[Begin]

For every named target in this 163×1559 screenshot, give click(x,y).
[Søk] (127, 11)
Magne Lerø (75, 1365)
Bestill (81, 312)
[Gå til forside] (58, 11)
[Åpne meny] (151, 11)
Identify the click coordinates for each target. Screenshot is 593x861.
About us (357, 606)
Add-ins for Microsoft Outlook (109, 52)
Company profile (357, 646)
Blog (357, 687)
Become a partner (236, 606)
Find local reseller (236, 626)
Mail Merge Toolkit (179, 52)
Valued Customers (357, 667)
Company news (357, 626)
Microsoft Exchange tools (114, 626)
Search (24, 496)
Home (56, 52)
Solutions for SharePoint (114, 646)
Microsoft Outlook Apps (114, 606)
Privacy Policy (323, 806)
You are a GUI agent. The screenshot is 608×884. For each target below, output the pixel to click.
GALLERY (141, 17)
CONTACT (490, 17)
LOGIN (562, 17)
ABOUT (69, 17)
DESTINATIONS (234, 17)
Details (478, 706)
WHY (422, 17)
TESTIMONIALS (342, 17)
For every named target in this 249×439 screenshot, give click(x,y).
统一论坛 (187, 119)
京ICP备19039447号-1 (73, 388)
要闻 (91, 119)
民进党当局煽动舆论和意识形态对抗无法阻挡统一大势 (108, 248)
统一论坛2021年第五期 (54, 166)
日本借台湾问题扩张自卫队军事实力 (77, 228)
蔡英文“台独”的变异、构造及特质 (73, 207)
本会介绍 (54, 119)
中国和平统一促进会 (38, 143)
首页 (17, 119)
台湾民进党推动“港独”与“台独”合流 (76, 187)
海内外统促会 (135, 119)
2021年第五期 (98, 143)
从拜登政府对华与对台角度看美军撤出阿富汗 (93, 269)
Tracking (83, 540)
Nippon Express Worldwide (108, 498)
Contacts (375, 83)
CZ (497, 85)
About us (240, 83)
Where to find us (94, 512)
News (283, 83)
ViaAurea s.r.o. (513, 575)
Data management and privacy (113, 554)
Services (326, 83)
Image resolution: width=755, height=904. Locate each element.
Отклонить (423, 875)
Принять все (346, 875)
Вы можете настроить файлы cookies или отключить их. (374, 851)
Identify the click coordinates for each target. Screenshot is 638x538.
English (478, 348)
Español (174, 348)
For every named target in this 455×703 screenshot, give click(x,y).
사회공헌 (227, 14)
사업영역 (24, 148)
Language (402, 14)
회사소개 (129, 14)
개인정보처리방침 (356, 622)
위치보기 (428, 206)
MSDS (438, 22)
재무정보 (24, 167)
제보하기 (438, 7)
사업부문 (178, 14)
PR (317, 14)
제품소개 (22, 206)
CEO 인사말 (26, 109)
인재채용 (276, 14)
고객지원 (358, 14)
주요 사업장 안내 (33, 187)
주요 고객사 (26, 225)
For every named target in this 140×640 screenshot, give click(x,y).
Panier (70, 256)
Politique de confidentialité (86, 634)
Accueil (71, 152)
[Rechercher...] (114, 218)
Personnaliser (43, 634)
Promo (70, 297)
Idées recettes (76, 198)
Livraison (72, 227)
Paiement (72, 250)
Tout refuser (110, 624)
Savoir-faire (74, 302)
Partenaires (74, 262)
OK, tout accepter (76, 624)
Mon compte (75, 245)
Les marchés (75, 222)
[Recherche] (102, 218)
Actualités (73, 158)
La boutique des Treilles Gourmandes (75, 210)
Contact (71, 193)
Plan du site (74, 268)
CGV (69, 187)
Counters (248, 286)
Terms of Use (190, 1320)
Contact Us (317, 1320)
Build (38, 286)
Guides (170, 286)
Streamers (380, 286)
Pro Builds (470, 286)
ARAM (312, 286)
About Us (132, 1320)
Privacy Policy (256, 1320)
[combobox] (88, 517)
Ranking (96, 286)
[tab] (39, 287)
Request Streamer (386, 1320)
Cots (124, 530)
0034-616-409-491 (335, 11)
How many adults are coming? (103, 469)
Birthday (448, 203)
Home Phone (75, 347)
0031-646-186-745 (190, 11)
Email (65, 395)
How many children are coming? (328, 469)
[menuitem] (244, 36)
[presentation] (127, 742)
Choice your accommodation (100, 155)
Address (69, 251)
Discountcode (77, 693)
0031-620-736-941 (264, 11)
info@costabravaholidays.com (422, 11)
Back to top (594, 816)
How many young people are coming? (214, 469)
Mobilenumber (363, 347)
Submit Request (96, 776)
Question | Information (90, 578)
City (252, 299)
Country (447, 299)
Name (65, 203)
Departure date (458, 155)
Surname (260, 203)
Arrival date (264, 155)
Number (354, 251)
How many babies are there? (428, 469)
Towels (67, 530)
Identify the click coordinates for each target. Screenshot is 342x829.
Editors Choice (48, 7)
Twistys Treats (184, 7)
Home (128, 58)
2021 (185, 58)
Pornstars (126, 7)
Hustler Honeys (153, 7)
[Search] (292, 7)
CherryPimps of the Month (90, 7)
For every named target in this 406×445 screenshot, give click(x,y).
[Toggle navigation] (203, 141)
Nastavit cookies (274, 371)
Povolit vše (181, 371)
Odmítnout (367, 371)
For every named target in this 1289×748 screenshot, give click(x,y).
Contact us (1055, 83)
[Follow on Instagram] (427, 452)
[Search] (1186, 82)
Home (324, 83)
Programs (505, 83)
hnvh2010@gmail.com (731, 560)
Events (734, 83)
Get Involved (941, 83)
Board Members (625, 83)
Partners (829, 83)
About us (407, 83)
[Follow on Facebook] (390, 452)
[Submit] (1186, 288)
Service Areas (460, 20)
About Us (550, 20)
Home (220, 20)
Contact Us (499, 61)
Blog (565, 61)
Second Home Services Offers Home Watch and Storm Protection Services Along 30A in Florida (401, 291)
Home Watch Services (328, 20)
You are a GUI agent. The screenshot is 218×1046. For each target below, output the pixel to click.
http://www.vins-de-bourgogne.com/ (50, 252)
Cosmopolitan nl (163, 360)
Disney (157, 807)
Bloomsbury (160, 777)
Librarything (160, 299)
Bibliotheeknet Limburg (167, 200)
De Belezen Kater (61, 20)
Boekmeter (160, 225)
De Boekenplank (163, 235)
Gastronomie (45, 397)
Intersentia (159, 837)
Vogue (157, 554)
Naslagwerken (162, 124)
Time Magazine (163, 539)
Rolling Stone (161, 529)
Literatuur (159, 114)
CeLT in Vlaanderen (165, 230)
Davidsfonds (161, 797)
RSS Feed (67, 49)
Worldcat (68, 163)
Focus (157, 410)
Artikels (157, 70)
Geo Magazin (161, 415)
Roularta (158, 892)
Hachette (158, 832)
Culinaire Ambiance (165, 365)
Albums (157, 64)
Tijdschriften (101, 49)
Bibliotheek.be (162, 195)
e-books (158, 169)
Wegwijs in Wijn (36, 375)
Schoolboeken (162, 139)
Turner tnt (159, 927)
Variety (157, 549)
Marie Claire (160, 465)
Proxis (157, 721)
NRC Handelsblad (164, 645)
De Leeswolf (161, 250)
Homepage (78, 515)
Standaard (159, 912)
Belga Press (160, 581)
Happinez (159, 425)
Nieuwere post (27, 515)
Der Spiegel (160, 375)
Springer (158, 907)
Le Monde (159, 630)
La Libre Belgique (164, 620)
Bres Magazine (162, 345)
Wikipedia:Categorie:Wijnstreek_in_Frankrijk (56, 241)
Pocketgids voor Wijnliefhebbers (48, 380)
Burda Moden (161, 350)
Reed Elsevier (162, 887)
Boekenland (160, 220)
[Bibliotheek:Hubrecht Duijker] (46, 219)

[End]

Problem to solve
Set down the stretch of rows from the line containing "Find local reseller (236, 626)" through the line containing "统一论坛 (187, 119)" without any changes.

Task response
Find local reseller (236, 626)
Mail Merge Toolkit (179, 52)
Valued Customers (357, 667)
Company news (357, 626)
Microsoft Exchange tools (114, 626)
Search (24, 496)
Home (56, 52)
Solutions for SharePoint (114, 646)
Microsoft Outlook Apps (114, 606)
Privacy Policy (323, 806)
You are a GUI agent. The screenshot is 608×884. For each target below, output the pixel to click.
GALLERY (141, 17)
CONTACT (490, 17)
LOGIN (562, 17)
ABOUT (69, 17)
DESTINATIONS (234, 17)
Details (478, 706)
WHY (422, 17)
TESTIMONIALS (342, 17)
For every named target in this 249×439 screenshot, give click(x,y).
统一论坛 (187, 119)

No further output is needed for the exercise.